* [Selected text]:
========================

Then when the ATF later came to her house, Brooks had no idea where the Smith & Wesson or Taurus Judge firearms were. And so she called on Macon to ask where they were-an action strongly suggestive that she knew that Macon had possessed the two firearms. Why else would she think he knew where the firearms were?
Brooks's insistence that she herself had a lawful right to purchase and possess firearms was no defense to the charge, because these rights did not mean that she was free to share possession of a firearm with a known convicted felon like Macon. The jury was instructed without objection that “[o]ne may possess an object without owning or having legal title of the object” and that “one may jointly possess an object with another person,” and that “[t]he law treats joint possession the same as sole possession.” So even if the jury fully credited Brooks's rights to purchase and possess firearms for herself, the jury had plenty of evidence to conclude that Brooks also acted with the intent to assist Macon's unlawful possession of firearms.
Doc. #212 at 7-8. The jury was also issued standard instructions concerning actual and constructive possession of a firearm. Id. at 7.
In short, the evidence was legally sufficient to sustain the convictions of both Macon and Brooks. Accordingly, I will deny their motions for judgment of acquittal.
Motions for new trial
Rule 33 of the Federal Rules of Criminal Procedure allows a court to “vacate any judgment and grant a new trial if the interest of justice so requires.” Fed. R. Crim. P. 33(a). “Generally, the trial court has broader discretion to grant a new trial under Rule 33 than to grant a motion for acquittal under Rule 29, but it nonetheless must exercise the Rule 33 authority sparingly and in the most extraordinary circumstances.” United States v. Ferguson, 246 F.3d 129, 134 (2d Cir. 2001). The “ultimate test” for a Rule 33 motion is “whether letting a guilty verdict stand would be a manifest injustice.” United States v. Alston, 899 F.3d 135, 146 (2d Cir. 2018).
Photographs of Macon's possession of uncharged firearms
Macon moves for a new trial on the ground that he was prejudiced by the introduction of the still-shot photographs that were derived from the video at Rehnberg's gun store. All of these photographs were taken from the store's video which itself was admitted without objection at trial.
Gx8A-Gx8C (video); Tr. 113-16 (video admitted without objection at trial).

========================

* [Rows of pointing data]:
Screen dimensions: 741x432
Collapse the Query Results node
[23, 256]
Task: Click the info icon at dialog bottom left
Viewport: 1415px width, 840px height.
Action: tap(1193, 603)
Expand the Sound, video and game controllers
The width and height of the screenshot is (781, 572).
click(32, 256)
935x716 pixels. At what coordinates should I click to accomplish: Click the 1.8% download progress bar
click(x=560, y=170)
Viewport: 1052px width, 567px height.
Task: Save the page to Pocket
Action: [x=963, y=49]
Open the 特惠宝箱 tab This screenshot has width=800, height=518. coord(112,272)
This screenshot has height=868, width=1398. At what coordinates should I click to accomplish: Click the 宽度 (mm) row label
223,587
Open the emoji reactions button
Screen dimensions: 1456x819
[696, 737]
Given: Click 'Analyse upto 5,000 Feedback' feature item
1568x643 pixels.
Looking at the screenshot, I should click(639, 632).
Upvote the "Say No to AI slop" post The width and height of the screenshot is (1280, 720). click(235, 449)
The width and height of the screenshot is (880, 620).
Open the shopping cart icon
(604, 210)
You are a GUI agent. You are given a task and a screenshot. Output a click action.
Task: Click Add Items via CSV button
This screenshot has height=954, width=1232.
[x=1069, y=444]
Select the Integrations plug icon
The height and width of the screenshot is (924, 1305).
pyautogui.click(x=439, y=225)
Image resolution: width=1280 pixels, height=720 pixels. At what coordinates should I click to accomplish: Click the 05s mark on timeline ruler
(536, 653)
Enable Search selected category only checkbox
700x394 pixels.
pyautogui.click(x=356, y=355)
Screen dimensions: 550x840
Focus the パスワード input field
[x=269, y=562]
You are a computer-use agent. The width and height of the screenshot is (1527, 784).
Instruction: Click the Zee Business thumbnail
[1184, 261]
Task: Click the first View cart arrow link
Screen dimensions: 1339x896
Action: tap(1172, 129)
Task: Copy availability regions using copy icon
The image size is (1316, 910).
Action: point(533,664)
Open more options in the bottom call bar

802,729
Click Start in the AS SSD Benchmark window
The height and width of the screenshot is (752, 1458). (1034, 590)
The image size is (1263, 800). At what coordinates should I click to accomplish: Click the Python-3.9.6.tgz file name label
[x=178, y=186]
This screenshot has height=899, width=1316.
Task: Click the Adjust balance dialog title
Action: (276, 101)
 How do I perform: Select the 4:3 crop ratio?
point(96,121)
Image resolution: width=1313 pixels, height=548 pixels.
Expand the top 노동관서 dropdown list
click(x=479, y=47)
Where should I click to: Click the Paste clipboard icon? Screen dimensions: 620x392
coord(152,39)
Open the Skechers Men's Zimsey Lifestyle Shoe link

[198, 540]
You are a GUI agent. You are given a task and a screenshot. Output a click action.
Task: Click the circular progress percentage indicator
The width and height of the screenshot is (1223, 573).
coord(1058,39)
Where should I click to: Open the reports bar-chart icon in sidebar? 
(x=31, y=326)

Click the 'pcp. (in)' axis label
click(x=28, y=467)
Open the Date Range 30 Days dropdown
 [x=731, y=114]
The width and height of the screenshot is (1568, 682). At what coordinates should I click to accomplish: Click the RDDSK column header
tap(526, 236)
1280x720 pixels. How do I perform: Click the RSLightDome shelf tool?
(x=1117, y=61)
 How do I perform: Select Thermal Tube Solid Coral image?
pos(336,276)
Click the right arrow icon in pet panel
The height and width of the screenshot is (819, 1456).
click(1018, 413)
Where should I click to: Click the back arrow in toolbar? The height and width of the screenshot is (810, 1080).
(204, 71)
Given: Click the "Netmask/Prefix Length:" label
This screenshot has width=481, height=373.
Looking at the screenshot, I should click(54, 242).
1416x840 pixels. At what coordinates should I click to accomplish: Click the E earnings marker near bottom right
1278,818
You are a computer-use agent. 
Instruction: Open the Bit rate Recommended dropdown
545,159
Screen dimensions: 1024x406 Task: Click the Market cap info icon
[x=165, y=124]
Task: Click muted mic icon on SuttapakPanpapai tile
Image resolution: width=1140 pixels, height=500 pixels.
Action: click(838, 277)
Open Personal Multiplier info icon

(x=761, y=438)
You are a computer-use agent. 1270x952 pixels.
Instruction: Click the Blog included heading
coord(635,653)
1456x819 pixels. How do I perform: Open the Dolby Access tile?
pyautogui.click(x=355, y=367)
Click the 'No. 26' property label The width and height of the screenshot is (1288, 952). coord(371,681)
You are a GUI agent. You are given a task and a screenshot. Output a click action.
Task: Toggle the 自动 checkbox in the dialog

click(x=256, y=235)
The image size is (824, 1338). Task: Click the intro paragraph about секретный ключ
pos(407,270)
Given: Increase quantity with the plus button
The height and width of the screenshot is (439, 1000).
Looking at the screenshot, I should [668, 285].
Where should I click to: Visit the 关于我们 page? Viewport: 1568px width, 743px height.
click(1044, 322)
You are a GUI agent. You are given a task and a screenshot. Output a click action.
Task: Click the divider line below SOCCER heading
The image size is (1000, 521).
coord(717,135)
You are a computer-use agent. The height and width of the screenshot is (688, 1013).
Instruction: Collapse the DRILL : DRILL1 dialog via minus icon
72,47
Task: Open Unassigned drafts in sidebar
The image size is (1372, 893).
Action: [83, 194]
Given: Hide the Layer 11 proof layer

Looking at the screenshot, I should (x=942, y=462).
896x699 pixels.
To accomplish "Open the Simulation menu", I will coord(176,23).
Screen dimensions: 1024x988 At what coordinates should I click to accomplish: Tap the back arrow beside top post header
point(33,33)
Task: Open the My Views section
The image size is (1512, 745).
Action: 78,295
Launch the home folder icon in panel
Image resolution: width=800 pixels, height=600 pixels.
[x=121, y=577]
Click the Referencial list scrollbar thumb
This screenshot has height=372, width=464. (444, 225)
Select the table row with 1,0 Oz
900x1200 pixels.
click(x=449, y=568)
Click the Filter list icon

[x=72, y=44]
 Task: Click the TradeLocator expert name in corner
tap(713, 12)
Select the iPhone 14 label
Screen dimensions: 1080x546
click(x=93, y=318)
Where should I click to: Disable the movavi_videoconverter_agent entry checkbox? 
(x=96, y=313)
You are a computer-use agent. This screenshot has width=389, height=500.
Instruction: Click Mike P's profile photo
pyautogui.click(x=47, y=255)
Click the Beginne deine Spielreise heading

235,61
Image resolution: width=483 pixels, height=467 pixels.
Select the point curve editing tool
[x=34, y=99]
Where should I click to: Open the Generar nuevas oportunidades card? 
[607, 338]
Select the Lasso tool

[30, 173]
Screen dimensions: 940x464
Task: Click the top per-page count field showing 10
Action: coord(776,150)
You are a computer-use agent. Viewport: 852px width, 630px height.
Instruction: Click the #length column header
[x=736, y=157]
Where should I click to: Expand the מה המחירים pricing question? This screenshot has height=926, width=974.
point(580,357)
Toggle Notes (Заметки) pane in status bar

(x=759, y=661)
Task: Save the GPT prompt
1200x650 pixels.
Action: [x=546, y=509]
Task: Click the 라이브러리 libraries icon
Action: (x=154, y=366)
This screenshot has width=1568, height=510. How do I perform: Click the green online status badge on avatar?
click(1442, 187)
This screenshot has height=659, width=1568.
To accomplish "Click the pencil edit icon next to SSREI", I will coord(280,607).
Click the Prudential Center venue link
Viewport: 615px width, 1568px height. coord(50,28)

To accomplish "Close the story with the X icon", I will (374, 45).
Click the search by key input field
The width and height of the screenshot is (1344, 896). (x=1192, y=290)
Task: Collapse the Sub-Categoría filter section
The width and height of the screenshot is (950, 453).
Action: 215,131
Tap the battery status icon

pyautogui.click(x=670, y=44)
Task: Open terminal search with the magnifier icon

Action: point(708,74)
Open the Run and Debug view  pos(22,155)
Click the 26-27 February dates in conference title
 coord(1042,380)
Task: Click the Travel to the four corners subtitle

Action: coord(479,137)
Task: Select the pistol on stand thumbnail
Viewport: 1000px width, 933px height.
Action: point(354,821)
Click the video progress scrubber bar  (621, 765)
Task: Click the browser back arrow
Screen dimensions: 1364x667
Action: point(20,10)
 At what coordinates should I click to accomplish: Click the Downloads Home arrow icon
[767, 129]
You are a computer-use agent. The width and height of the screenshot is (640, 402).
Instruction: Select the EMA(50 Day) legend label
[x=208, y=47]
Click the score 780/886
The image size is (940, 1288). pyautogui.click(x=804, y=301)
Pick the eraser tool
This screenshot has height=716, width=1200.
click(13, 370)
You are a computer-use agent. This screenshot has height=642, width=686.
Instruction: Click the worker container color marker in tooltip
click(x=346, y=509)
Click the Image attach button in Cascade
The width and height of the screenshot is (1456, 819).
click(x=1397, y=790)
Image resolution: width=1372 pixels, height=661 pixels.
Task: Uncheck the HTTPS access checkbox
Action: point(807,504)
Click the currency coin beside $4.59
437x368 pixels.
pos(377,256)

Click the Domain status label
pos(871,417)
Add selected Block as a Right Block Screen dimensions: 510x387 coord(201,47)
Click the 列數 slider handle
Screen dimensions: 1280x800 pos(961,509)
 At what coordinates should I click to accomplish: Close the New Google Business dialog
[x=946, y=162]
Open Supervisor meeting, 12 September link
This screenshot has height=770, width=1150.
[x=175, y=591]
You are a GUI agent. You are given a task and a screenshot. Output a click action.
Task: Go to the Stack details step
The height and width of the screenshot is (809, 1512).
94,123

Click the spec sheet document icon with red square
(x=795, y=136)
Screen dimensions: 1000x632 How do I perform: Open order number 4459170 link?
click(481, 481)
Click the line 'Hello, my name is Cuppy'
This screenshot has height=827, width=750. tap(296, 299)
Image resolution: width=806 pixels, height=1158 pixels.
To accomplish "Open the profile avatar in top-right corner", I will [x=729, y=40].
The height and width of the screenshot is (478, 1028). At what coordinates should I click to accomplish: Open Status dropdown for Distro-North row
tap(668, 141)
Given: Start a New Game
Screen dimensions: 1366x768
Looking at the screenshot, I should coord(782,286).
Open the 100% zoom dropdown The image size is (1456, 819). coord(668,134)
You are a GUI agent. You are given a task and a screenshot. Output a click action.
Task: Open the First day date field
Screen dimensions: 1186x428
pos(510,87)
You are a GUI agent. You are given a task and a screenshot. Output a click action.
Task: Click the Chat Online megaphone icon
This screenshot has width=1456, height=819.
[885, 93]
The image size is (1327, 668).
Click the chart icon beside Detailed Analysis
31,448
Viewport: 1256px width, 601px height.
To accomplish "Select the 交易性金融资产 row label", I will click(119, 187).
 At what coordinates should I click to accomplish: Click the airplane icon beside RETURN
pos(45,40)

========================

* [What you will do]:
What does the court ruling name as the "ultimate test" for a Rule 33 motion?

* [Response to the exercise]:
Whether letting a guilty verdict stand would be a manifest injustice.